By Timothy S. Donahue
Top Takeaways:
Tax hike fails: Nebraska lawmakers rejected a proposal to raise the state cigarette tax from 64 cents to $1.64 per pack.
Vape tax also stalls: Even a scaled-back version of the bill that removed the cigarette increase and kept only a vape tax failed to advance.
Budget pressure remains: The vote leaves lawmakers searching for alternatives to address a projected $125 million state budget shortfall.
Nebraska lawmakers have turned down a proposal to sharply increase cigarette taxes as part of efforts to address a rising state budget shortfall.
The measure, LB1124, would raise the state cigarette tax from 64 cents to $1.64 per pack, a change expected to bring in about $45 million each year. Supporters said the increase might help cover the state’s estimated $125 million budget shortfall.
Sen. Mike Moser, who supported the proposal, urged lawmakers to consider the potential spending cuts if the tax increase failed.
“We could take money out of the property tax relief fund, or we could cut the budget by about 3% — that would solve the problem,” Moser said during floor debate. “So I challenge my colleagues here … come up with a combination of all those that raises $125 million and the problem is solved.”
The proposal also gained backing from lawmakers who portrayed tobacco taxes as a public health measure rather than just a way to generate revenue.
“It’s not about revenue,” Sen. Wendy DeBoer said. “This should be, I think, about the policy, about the regulation, about the taxation, about the consumer behavior.”
Opponents, however, criticized the measure as a regressive tax hike that would disproportionately affect lower-income residents.
“It is a massive, regressive tax hike that only goes to fill gaping holes in our budget and penalizes the poorest Nebraskans,” Sen. Danielle Conrad said.

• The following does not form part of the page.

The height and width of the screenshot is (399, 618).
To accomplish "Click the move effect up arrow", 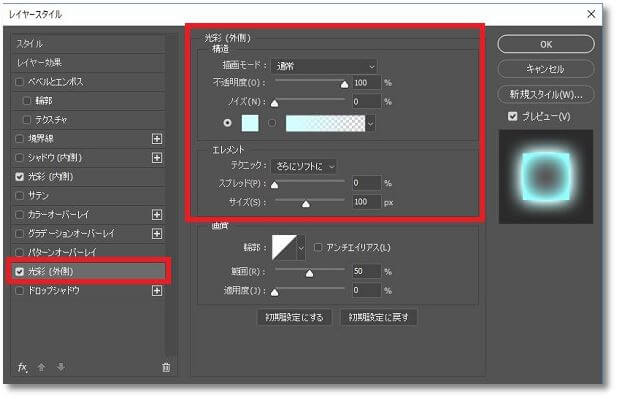I will tap(41, 367).
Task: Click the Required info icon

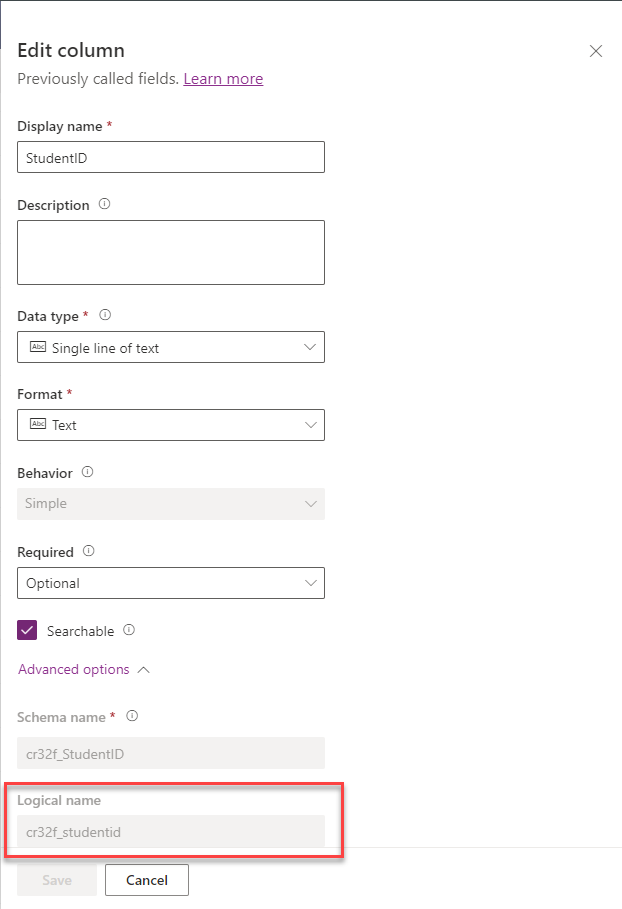Action: (90, 552)
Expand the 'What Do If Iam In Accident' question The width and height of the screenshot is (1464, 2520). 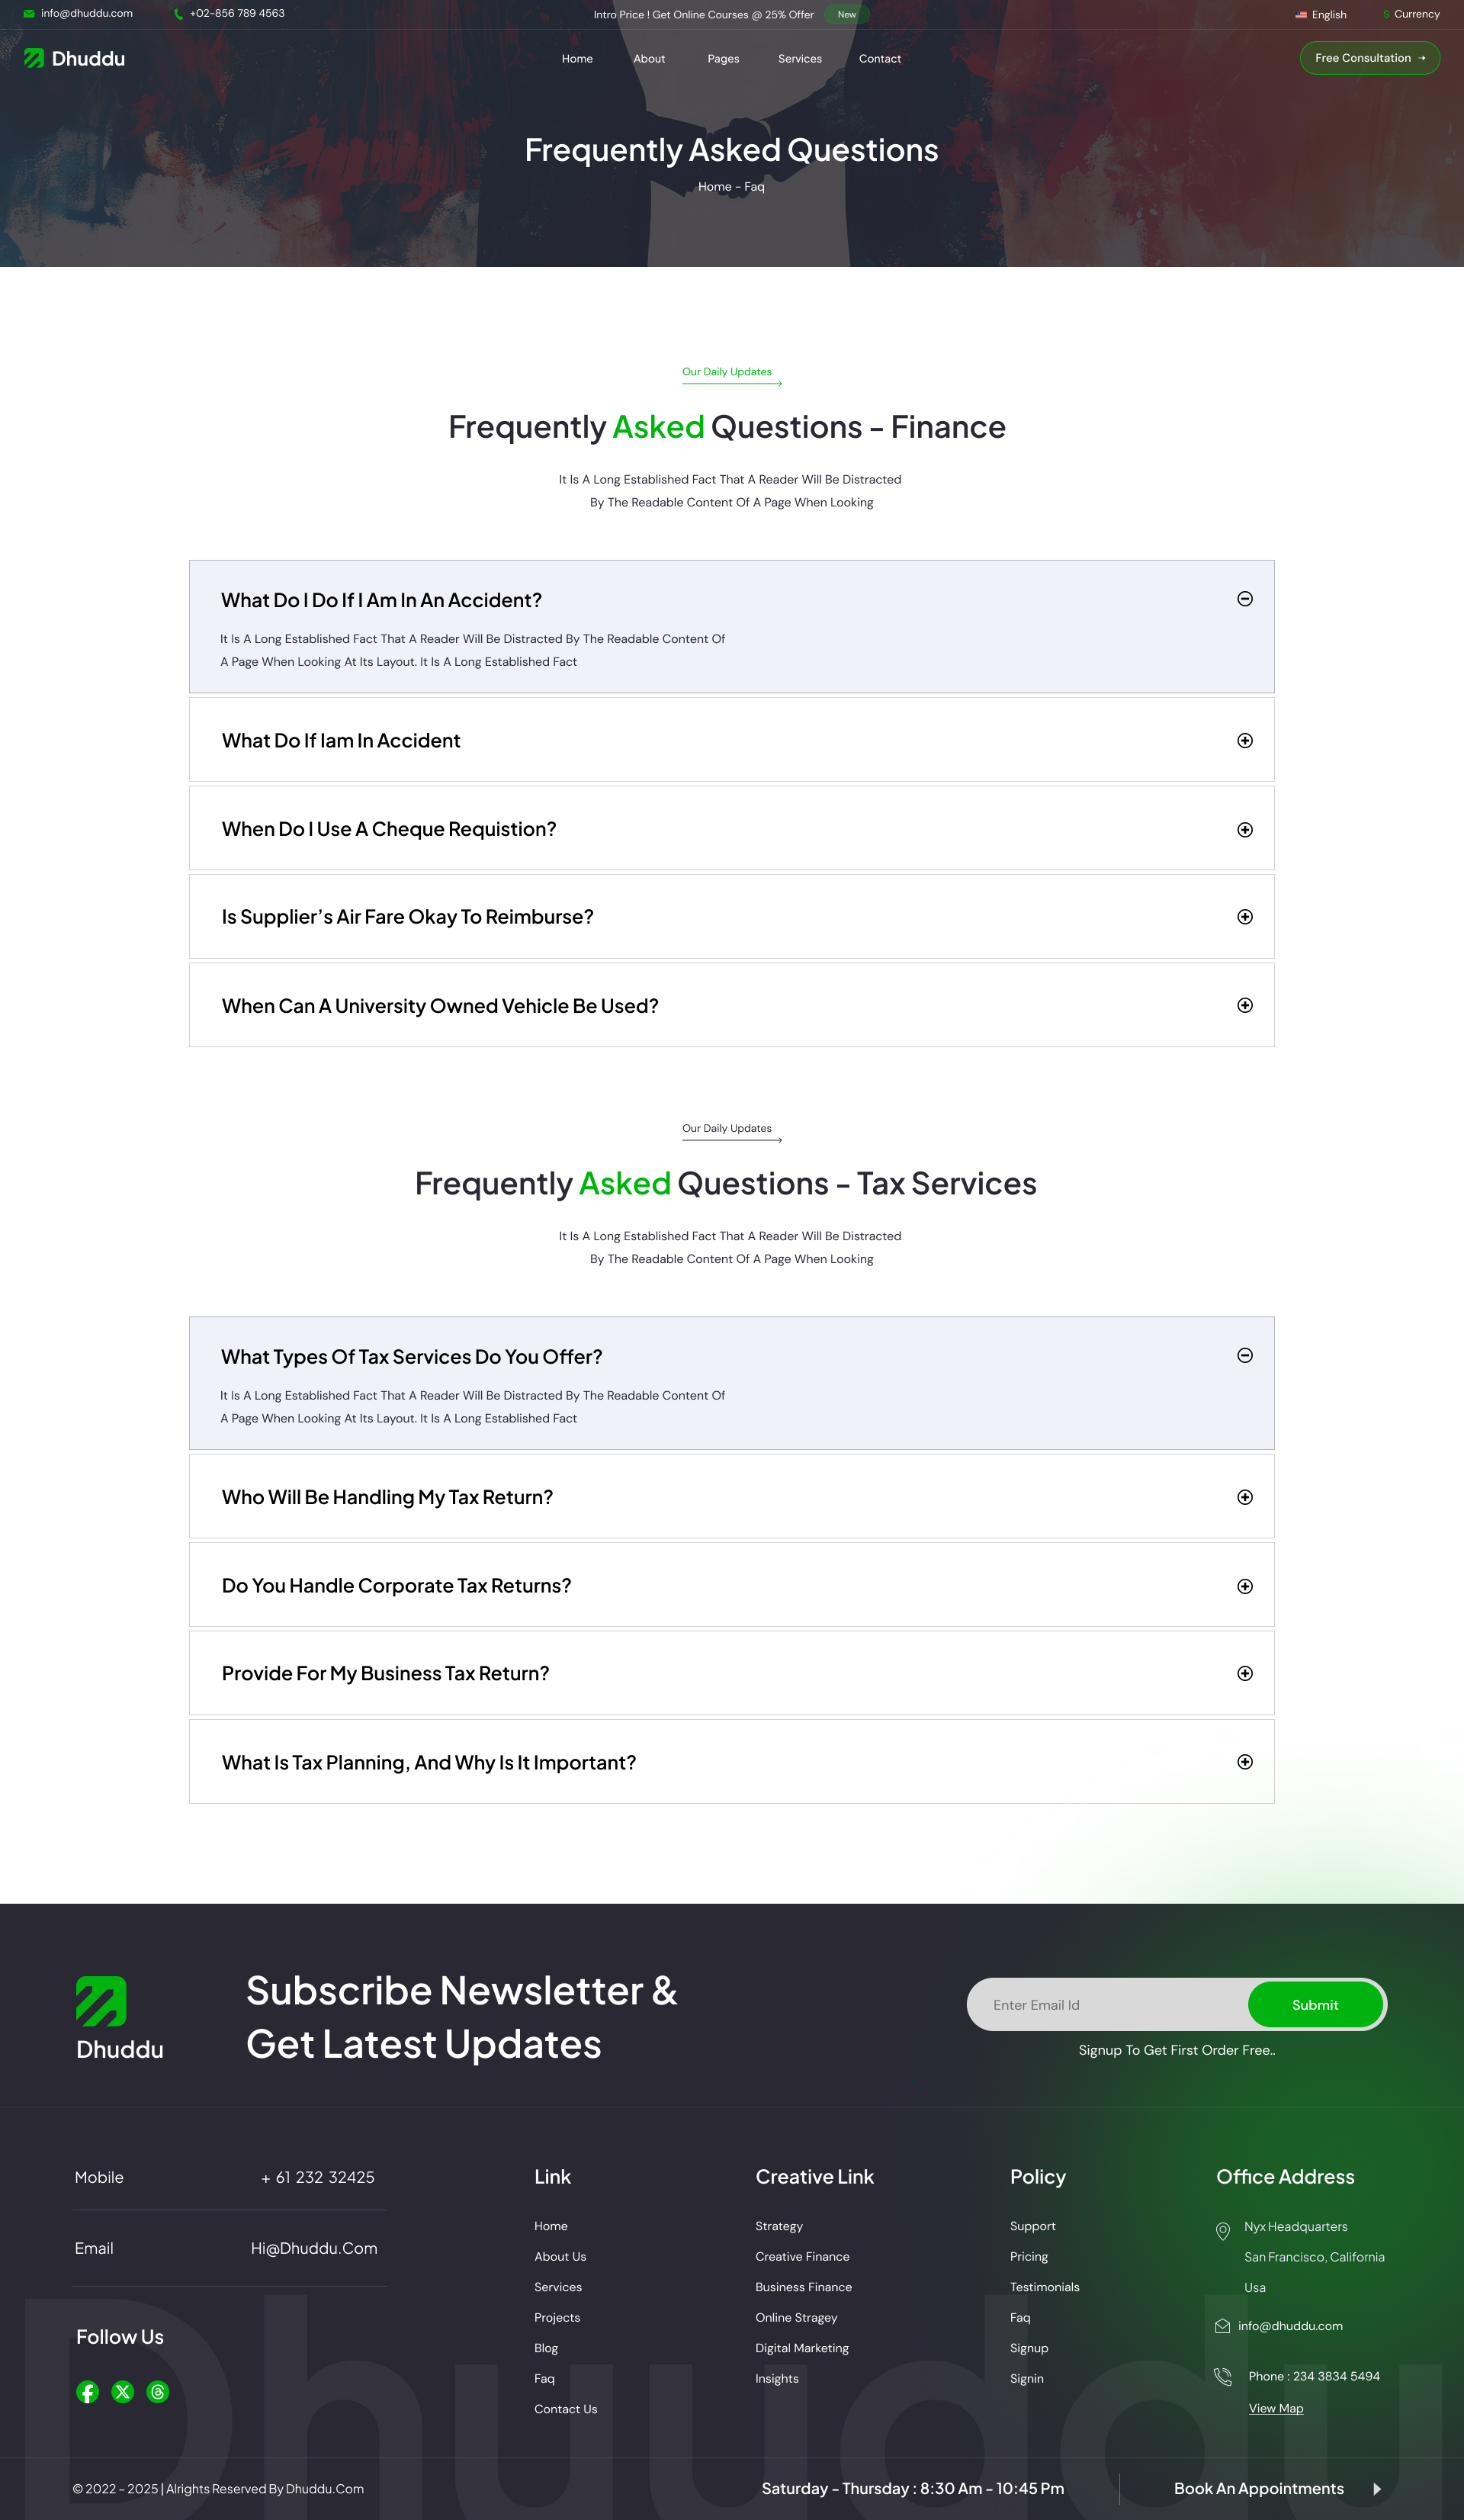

In a last effort to save the legislation, lawmakers amended the bill to eliminate the cigarette tax increase completely, leaving only a proposed tax hike on vaping products expected to raise roughly $7 million annually.
Even the reduced proposal failed to advance. The measure received 31 votes, two short of the 33 needed to end debate and move the bill forward.
The vote means Nebraska’s cigarette tax will stay the same for now as lawmakers keep looking for ways to close the state’s projected budget shortfall.